(AIM OF THE TASK) Reproduce word for word the part of the Bar Fellows Committee rules below, starting at "Rules and procedures" and ending at "by these Rules and Operating Procedures.".

Rules and procedures of fellows committee
RULES AND OPERATING PROCEDURES OF
CHATTANOOGA BAR FOUNDATION
BAR FELLOWS COMMITTEE
ARTICLE 1) - OFFICE
a) Committee . The Bar Fellows Committee (the "Committee") is a committee of the CHATTANOOGA BAR FOUNDATION (the "Corporation") created under Article 6 of the Bylaws of the Corporation. Funds collected by the Committee pursuant to Article 3.2(d) and any other funds collected by or on behalf of the Committee or the Fellows (as defined in Article 3.1) shall constitute the "Fellows Fund" of the Chattanooga Bar Foundation. The Committee shall administer the Fellows Fund in accordance with these Rules and Operating Procedures. The Committee shall have all of the rights and privileges legally exercisable by a committee of a nonprofit corporation, except as may otherwise be provided by these Rules and Operating Procedures.
b) Principal Office . The principal office of the Committee shall be the same as the Corporation, which presently is Pioneer Building, Suite 420, 801 Broad Street, Chattanooga, Hamilton County, Tennessee.

(DATA SECTION)

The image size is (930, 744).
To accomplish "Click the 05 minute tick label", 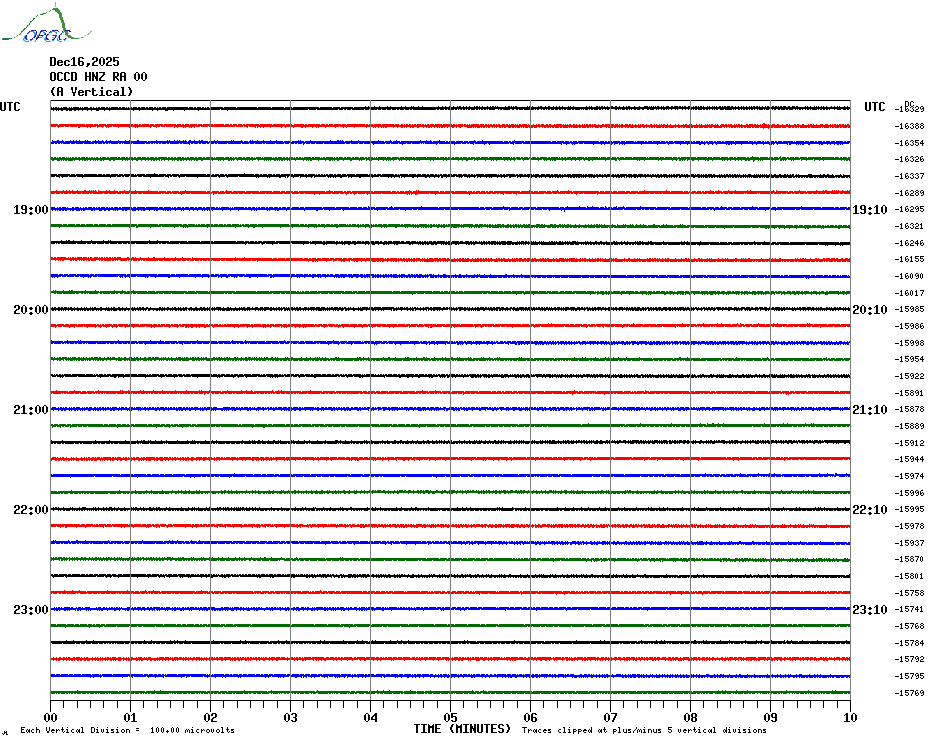I will (450, 717).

(TASK SOLUTION)
Rules and procedures of fellows committee
RULES AND OPERATING PROCEDURES OF
CHATTANOOGA BAR FOUNDATION
BAR FELLOWS COMMITTEE
ARTICLE 1) - OFFICE
a) Committee . The Bar Fellows Committee (the "Committee") is a committee of the CHATTANOOGA BAR FOUNDATION (the "Corporation") created under Article 6 of the Bylaws of the Corporation. Funds collected by the Committee pursuant to Article 3.2(d) and any other funds collected by or on behalf of the Committee or the Fellows (as defined in Article 3.1) shall constitute the "Fellows Fund" of the Chattanooga Bar Foundation. The Committee shall administer the Fellows Fund in accordance with these Rules and Operating Procedures. The Committee shall have all of the rights and privileges legally exercisable by a committee of a nonprofit corporation, except as may otherwise be provided by these Rules and Operating Procedures.